Des conditions d'éligibilité assouplies pour l'immobilier ancien
Le gouvernement va encore plus loin. Le statut du bailleur privé, introduit dans la loi de finances 2026, sera normalement assoupli pour encourager l'investissement dans l'ancien : le seuil de travaux requis passerait de 30 % à 20 % du prix d'achat, le dispositif ne se limiterait plus aux appartements mais s'étendrait aux maisons anciennes, et l'objectif énergétique devient plus accessible, avec une étiquette D visée au lieu de B, sous réserve d'un gain de deux classes minimum. Pour un acheteur qui cible une maison de ville à rénover, ces évolutions changent radicalement la faisabilité du projet.
Les propriétaires pourront continuer à louer leur logement classé F ou G s'ils signent un engagement de rénovation, ce qui pourrait permettre à entre 650 000 et 700 000 logements de rester sur le marché d'ici 2028. Une bouffée d'air pour les propriétaires bailleurs qui souhaitaient remettre à niveau leur patrimoine sans précipitation.
MaPrimeRénov' et DPE : les outils de financement et de valorisation se précisent
Le budget alloué à MaPrimeRénov' pour 2026 s'élève à 3,6 milliards d'euros, avec un objectif d'au moins 120 000 rénovations d'ampleur et 150 000 rénovations par geste financées sur l'année. Cette enveloppe représente un levier concret pour optimiser le financement des travaux en complément d'un crédit immobilier.
Le parcours accompagné s'adresse aux propriétaires occupants ou bailleurs dont le logement est classé E, F ou G. La principale évolution 2026 consiste en l'obligation d'un rendez-vous personnalisé avec un conseiller France Rénov' avant le dépôt du dossier MaPrimeRénov'. Une étape supplémentaire, certes, mais qui sécurise le dossier et permet d'anticiper les aides auxquelles on a droit avant même de signer chez le notaire.

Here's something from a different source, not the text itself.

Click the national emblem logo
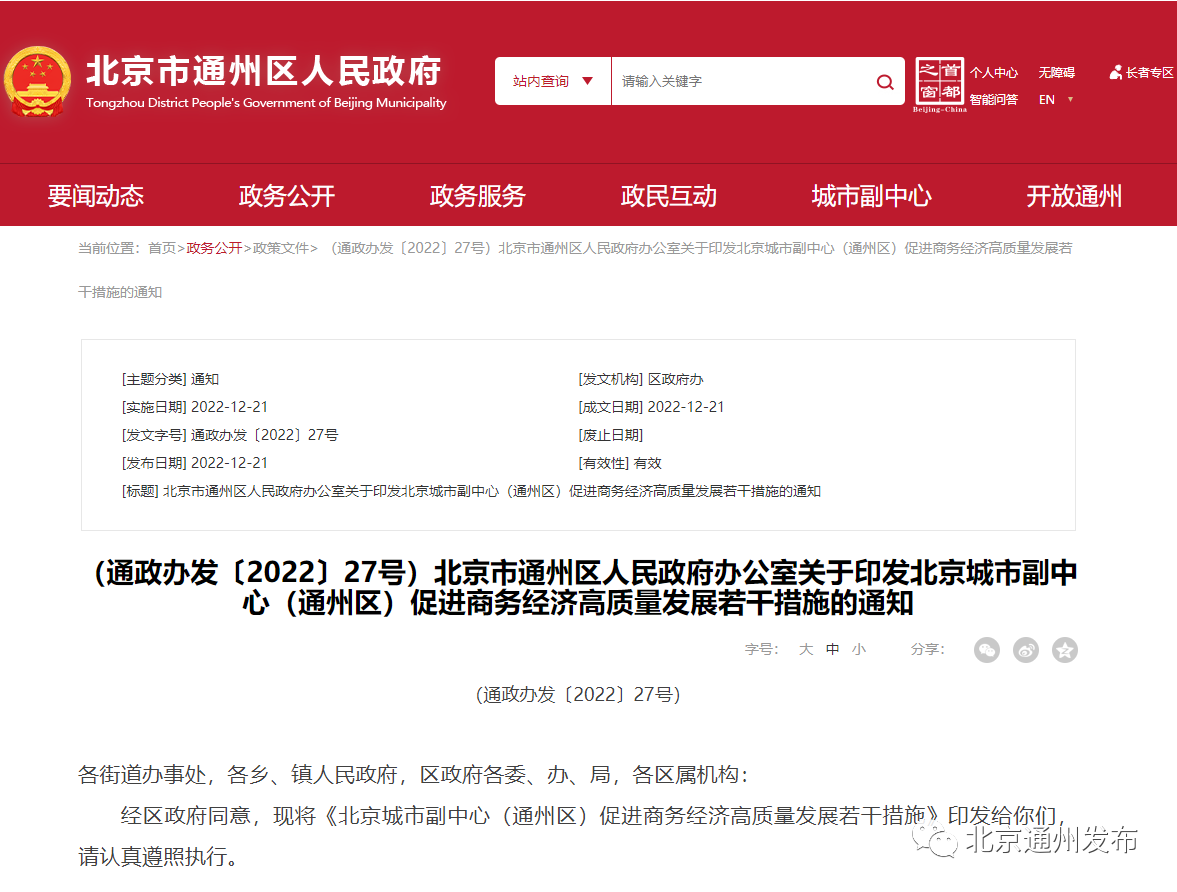Image resolution: width=1177 pixels, height=892 pixels. point(38,82)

Depuis le 1er janvier 2026, le coefficient de conversion de l'électricité dans le DPE est passé de 2,3 à 1,9. Cette modification devrait permettre à près de 850 000 logements de sortir du statut de passoire énergétique sans travaux supplémentaires. Pour un projet portant sur un bien chauffé à l'électricité, il est désormais possible que sa valeur sur le marché soit plus élevée que prévu, sans qu'un seul euro de travaux ne soit engagé.
Rénover dans l'ancien n'a jamais autant rimé avec opportunité. Entre le cadre fiscal renouvelé, les aides à la rénovation énergétique réactivées et un DPE recalibré, les conditions sont réunies pour concrétiser un projet immobilier dans de bonnes conditions. La prochaine étape consiste à évaluer la faisabilité du financement pour avancer sur des bases solides.